Kevin's spot on. They have everything going for them that they need...except a desirable location to live. 

This off-season could be huge in showing Love that the team is serious about competing. If they spend money unwisely and give out bad contracts, they may blow their one big chance.


----------



## Bogg (May 4, 2009)

*Re: Adelmen wants a "very aggressive" off-season*

Comically enough, this is probably one of the ideal landing spots for Dwight Howard if he wants to compete while still being the marquee guy, but he'd never live there because of the whether. The good news is that they have a serviceable enough center in Pekovic that they don't need to overpay for a Dalembert-type. One or two solid starters on the wings and a good dose of health and they should make a jump next year.


----------



## R-Star (Jun 13, 2002)

*Re: Adelmen wants a "very aggressive" off-season*

They have to make the playoffs next year to be seen as a success I would say.

They're on the cusp, have two great young players in Love and Rubio, and some solid role players to fill out the team.

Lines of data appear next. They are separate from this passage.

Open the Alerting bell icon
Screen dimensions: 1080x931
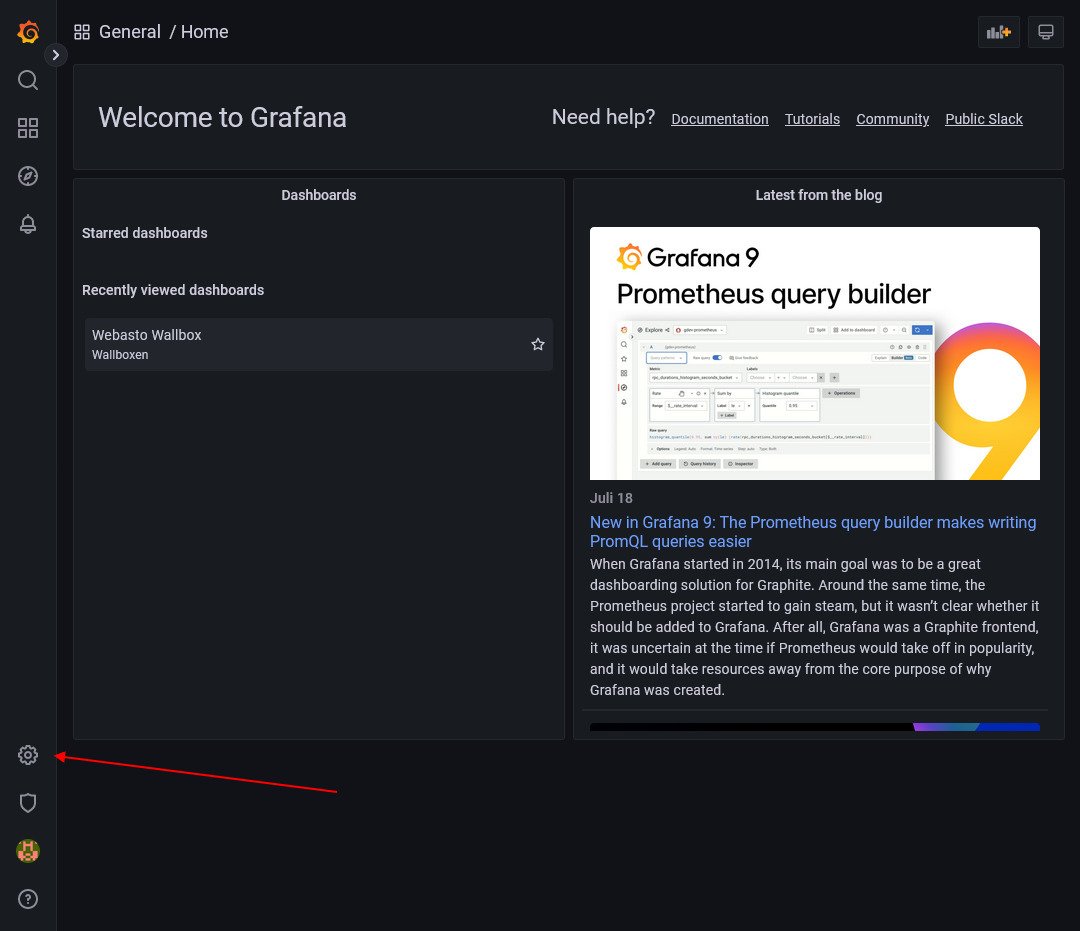pos(28,224)
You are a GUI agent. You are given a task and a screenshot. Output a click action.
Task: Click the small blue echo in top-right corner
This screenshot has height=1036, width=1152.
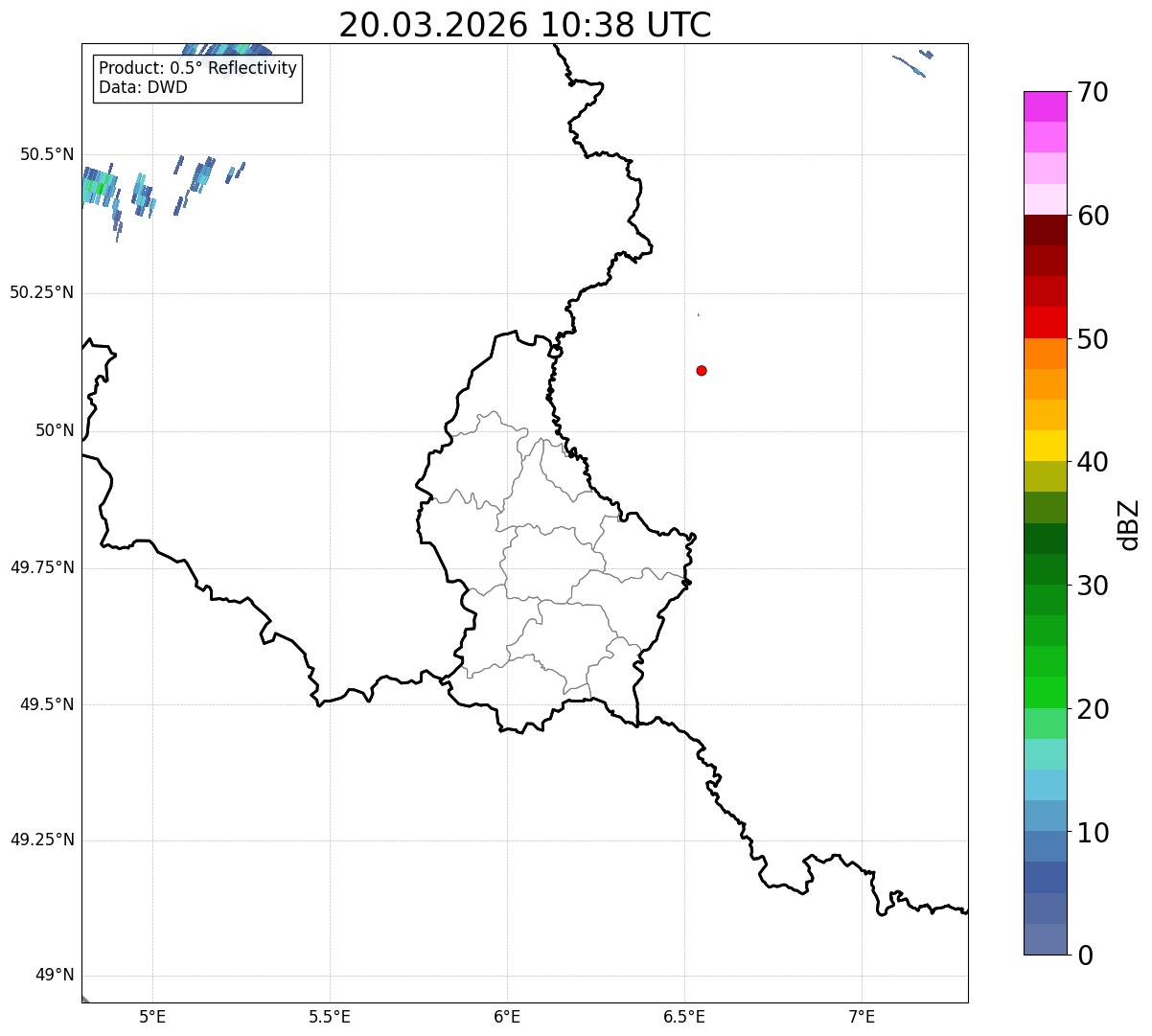tap(910, 66)
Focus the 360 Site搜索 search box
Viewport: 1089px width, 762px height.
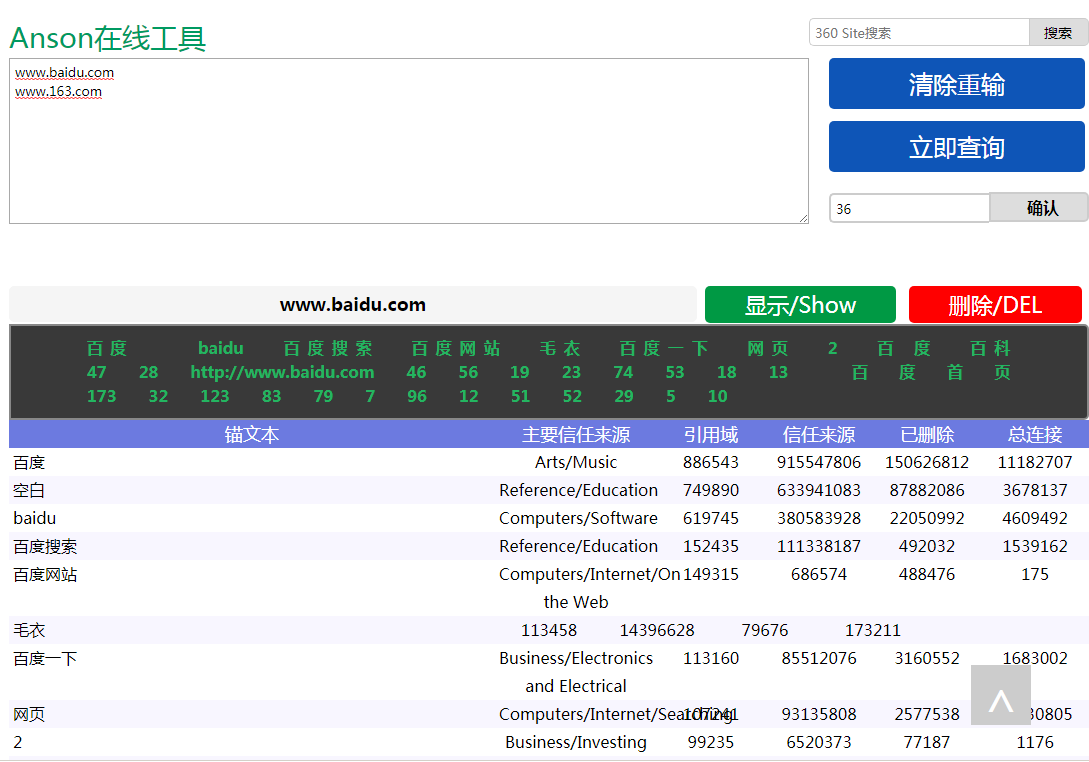[x=918, y=33]
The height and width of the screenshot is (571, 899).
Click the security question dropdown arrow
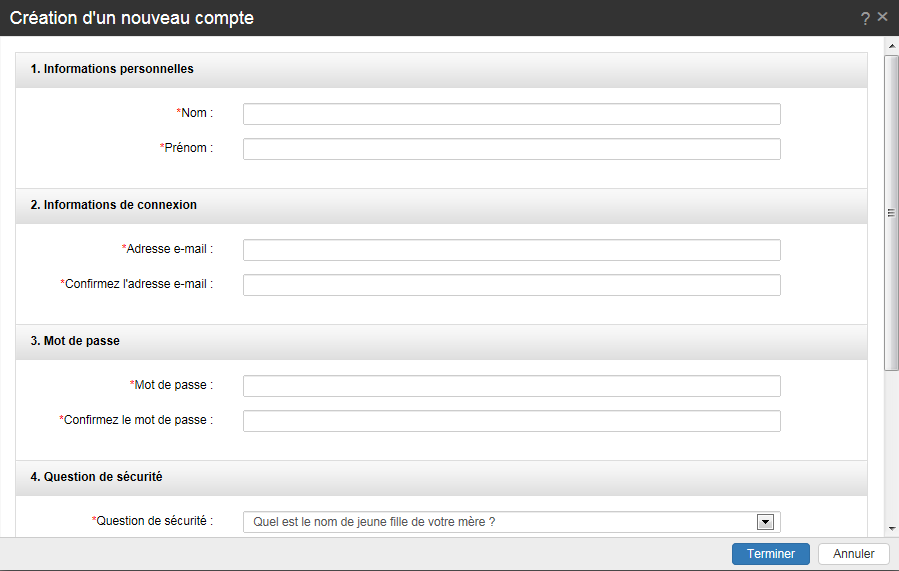click(766, 522)
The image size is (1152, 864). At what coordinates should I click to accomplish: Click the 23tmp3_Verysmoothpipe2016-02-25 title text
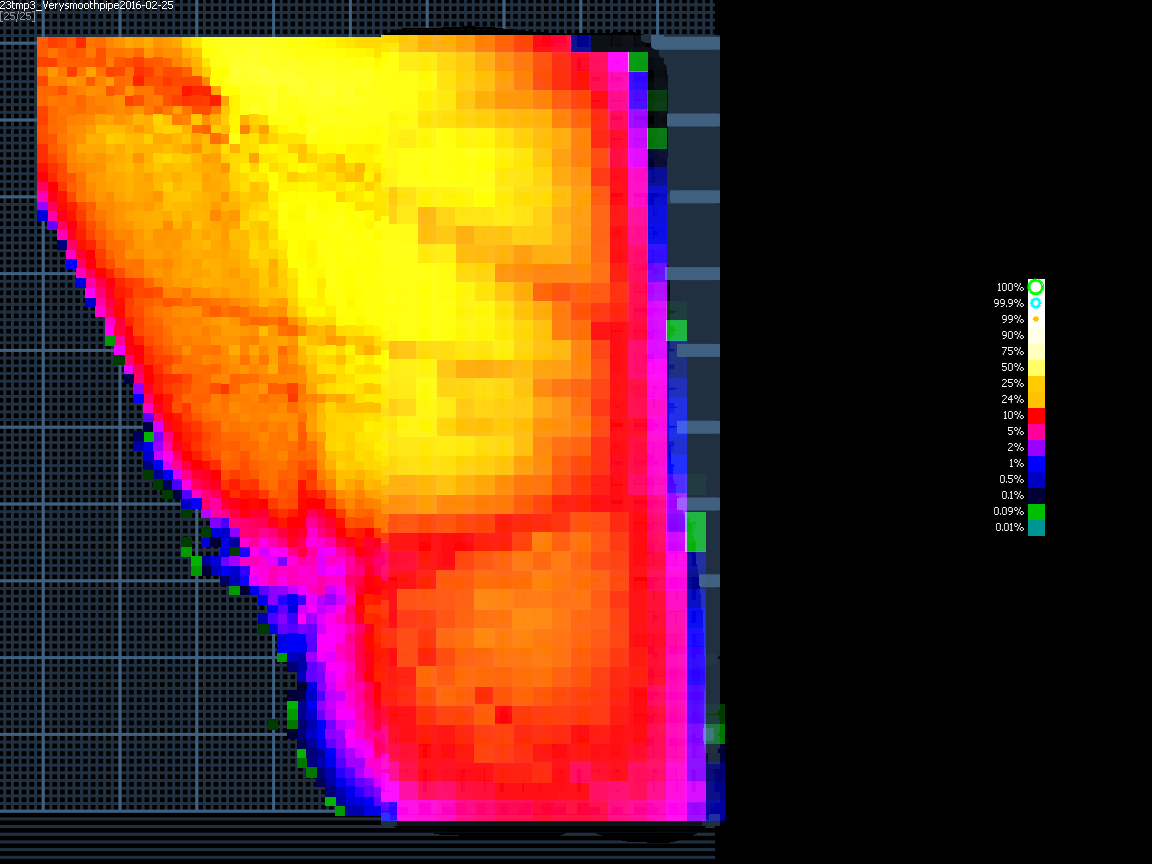point(86,5)
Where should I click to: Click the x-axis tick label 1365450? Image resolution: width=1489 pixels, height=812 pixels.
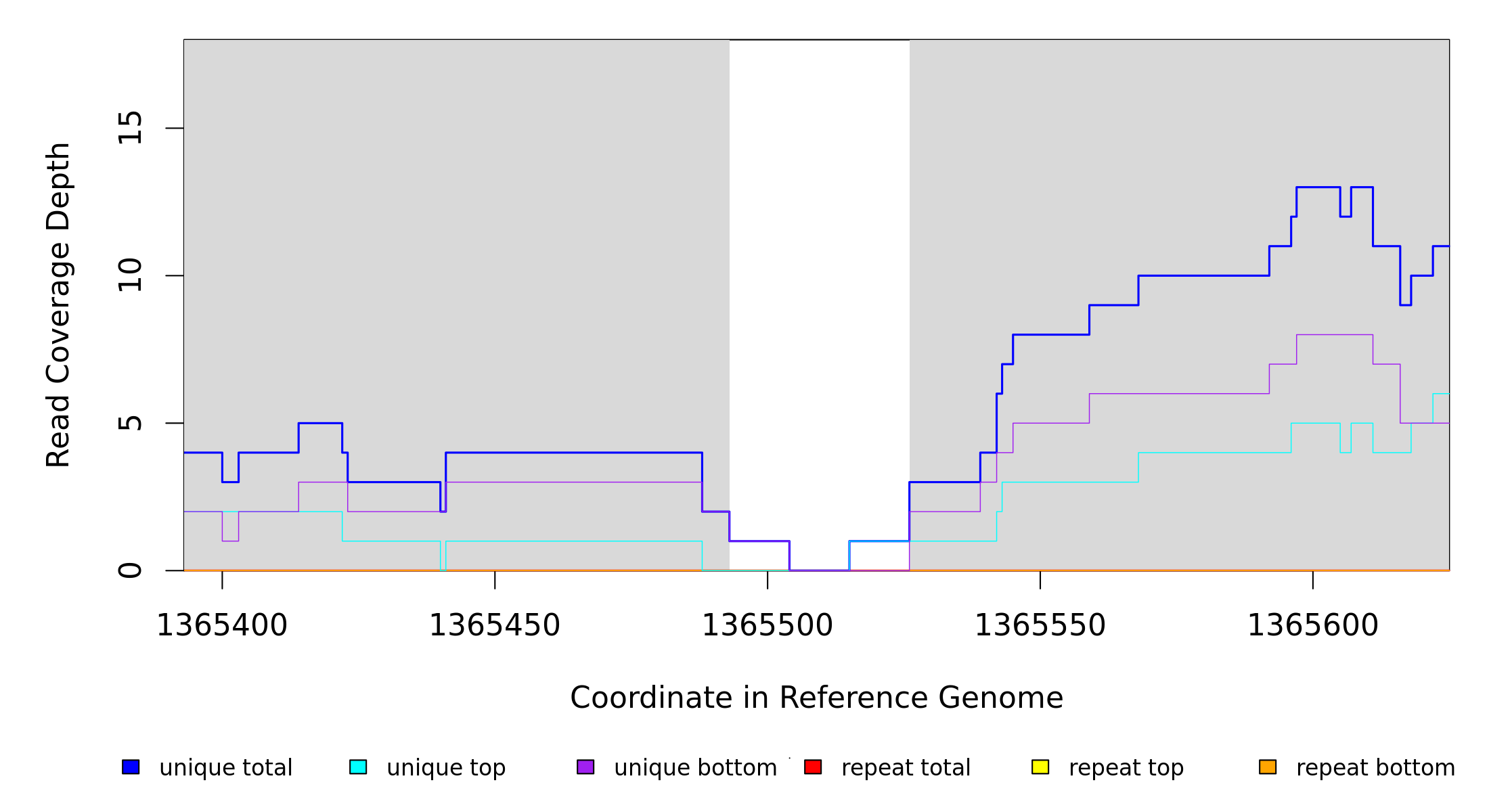click(x=495, y=625)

A solid scoring 2 or 3 thats competent on defense and this is a scary team in my books. I'd like to see them do well.


----------



## Luke (Dec 7, 2008)

*Re: Adelmen wants a "very aggressive" off-season*

They need a go to wing scorer in the worst way.


----------



## R-Star (Jun 13, 2002)

*Re: Adelmen wants a "very aggressive" off-season*



Luke said:


> They need a go to wing scorer in the worst way.


Who do they go for though? 

A Danny Granger type guy would do wonders on that team, although there's nothing on the Wolves the Pacers would trade him for outside of Rubio or Love and that's not happening. 

Looking at this years free agent crop, there's almost nothing at the 3. Gordon or Mayo seem like the best suited options at the 2. Would be pretty funny if they landed Mayo back on the team.


----------



## Luke (Dec 7, 2008)

*Re: Adelmen wants a "very aggressive" off-season*

Eric Gordon maybe? The Kings are apparently shopping Tyreke Evans? This team won't contend until they have someone on the wing that can break down a defense and is a threat for 20+ every night. They have the other peices in place, though.


----------



## Basel (Mar 31, 2005)

*Re: Adelmen wants a "very aggressive" off-season*

If they can be aggressive then they absolutely should be. Wouldn't make sense to just keep all the younger players and not add any veterans and players who have proven to be productive if they're able to. 

Tyreke and Gordon would be fun to watch with this team. 

I wonder if the Wolves try to trade Beasley again this off-season or if they'll keep him around as their 6th man.


----------



## Marcus13 (Jul 17, 2002)

*Re: Adelmen wants a "very aggressive" off-season*

OJ Mayo seems to have been readily available


----------



## Luke (Dec 7, 2008)

*Re: Adelmen wants a "very aggressive" off-season*

If I were the Wolves I might try and ship Beasely or Williams (or both) and see if I could get Gordon in a sign and trade. His shooting ability would help create space for Rubio and his rebounding/passing deficiencies would be hidden behind Love/Rubio.


----------



## hroz (Mar 4, 2006)

*Re: Adelmen wants a "very aggressive" off-season*

If Tyreke Evans is available I would definitely look at that. 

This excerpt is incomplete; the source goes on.